## WHAT YOU ARE ASKED TO DO
Can you switch "Title Font Size" to "Heading Font Size" in the rows below, beginning at the line that has "Screen dimensions: 851x639" and stopping after the line that has "I will coord(644,319).", and return only those lines with nothing else altered?

┄┄┄┄┄┄

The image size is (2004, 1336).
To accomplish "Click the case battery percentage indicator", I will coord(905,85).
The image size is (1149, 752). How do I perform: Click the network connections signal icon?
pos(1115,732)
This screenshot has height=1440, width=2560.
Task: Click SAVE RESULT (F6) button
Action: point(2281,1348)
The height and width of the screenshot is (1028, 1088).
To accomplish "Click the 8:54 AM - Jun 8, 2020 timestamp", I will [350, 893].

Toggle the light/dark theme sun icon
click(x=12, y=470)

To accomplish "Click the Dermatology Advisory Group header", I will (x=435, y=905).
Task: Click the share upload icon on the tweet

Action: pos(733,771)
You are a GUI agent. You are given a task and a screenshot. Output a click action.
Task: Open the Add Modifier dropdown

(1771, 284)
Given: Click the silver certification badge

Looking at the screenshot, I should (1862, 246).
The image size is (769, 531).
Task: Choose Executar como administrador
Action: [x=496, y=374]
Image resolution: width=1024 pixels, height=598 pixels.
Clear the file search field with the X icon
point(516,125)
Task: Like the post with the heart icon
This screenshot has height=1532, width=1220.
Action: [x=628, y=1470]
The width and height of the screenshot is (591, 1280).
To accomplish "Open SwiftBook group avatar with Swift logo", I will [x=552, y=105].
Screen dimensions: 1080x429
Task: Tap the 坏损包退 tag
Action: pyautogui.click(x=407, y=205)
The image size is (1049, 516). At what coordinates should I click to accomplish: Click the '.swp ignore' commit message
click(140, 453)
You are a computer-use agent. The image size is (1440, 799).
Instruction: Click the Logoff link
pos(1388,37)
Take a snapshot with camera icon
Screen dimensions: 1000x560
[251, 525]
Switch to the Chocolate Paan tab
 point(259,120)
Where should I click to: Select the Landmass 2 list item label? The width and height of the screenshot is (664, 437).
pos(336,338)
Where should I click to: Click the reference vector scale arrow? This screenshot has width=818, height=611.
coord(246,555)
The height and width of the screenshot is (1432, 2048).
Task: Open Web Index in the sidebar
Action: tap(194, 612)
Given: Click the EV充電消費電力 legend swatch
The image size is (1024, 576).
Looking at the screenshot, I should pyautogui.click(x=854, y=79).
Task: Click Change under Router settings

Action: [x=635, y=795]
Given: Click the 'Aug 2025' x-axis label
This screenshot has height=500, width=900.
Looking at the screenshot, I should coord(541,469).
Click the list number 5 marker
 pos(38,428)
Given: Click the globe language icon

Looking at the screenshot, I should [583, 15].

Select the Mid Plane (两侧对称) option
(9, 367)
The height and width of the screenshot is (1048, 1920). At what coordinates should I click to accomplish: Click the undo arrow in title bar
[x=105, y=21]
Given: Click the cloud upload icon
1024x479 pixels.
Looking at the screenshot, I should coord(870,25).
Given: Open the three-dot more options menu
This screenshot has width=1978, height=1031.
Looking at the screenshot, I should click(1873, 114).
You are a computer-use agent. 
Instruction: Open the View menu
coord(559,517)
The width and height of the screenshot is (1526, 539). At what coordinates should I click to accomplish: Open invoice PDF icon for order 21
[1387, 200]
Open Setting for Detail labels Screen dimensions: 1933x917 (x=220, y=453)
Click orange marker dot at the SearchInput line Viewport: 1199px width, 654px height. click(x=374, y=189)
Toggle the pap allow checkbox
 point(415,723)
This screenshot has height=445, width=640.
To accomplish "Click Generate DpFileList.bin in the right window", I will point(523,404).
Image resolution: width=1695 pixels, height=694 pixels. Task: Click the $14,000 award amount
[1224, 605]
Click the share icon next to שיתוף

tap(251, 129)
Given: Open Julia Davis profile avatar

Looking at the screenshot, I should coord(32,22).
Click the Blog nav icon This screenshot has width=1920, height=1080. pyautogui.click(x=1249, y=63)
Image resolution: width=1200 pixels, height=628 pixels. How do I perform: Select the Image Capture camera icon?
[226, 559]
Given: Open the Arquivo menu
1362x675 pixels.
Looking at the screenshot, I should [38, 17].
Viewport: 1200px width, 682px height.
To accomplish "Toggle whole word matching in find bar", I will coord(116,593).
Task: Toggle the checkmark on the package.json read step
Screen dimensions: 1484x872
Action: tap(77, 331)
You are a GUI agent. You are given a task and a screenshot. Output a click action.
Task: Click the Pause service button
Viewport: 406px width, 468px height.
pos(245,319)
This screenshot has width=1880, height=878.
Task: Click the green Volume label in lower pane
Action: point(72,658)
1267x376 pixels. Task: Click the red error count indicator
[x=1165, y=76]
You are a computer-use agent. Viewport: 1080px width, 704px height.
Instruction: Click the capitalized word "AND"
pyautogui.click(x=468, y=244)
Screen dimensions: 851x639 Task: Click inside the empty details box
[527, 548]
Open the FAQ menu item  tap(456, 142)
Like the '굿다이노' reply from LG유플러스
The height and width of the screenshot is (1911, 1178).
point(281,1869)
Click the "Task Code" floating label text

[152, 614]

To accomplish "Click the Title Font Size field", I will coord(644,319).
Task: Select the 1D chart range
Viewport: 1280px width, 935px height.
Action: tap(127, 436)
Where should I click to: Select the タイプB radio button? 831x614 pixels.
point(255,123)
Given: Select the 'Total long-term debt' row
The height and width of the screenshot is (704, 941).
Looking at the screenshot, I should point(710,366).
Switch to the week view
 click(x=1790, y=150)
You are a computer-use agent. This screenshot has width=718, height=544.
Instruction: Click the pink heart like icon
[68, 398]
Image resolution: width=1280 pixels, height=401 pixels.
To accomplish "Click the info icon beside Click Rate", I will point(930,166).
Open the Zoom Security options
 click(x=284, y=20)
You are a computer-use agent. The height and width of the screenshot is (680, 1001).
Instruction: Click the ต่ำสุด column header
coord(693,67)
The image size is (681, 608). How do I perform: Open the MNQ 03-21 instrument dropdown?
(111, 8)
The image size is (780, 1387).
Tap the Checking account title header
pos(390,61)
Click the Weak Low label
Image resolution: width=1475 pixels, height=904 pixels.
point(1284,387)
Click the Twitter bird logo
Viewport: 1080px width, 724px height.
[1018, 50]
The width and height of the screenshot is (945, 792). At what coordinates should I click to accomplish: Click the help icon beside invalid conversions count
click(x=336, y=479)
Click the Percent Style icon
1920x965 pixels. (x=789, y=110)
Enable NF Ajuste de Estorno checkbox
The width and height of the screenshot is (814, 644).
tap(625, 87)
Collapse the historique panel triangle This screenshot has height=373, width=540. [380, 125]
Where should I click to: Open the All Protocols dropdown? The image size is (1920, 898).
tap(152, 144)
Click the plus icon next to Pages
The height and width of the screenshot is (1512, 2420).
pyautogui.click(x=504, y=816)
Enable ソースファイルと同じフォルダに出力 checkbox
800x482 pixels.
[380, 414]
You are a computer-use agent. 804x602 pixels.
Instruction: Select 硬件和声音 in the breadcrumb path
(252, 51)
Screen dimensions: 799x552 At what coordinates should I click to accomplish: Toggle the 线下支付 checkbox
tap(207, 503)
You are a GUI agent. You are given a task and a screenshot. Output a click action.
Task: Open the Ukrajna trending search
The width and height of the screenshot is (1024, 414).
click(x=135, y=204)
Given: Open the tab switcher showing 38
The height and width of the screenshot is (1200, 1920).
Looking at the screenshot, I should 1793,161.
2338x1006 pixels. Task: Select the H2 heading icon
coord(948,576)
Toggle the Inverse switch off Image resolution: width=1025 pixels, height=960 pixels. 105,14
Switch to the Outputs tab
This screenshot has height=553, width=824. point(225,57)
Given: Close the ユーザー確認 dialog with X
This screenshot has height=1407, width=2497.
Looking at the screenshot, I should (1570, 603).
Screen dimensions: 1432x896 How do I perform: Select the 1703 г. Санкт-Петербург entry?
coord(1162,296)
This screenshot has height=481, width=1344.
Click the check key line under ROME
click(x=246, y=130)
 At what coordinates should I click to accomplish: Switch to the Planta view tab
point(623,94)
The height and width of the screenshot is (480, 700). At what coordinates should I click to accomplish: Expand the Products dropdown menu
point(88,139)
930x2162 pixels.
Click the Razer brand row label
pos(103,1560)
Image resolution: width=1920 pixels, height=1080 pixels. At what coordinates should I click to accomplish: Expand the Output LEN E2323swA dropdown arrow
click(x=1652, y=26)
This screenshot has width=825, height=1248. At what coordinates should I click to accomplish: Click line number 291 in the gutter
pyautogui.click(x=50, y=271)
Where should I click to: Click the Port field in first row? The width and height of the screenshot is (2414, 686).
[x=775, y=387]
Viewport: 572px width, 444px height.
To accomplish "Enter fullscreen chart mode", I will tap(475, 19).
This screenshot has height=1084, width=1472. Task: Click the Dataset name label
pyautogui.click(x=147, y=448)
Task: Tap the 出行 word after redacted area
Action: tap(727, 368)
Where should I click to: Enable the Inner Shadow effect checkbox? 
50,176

┄┄┄┄┄┄

## FINISHED TASK
Screen dimensions: 851x639 Task: Click inside the empty details box
[527, 548]
Open the FAQ menu item  tap(456, 142)
Like the '굿다이노' reply from LG유플러스
The height and width of the screenshot is (1911, 1178).
point(281,1869)
Click the "Task Code" floating label text

[152, 614]

To accomplish "Click the Heading Font Size field", I will coord(644,319).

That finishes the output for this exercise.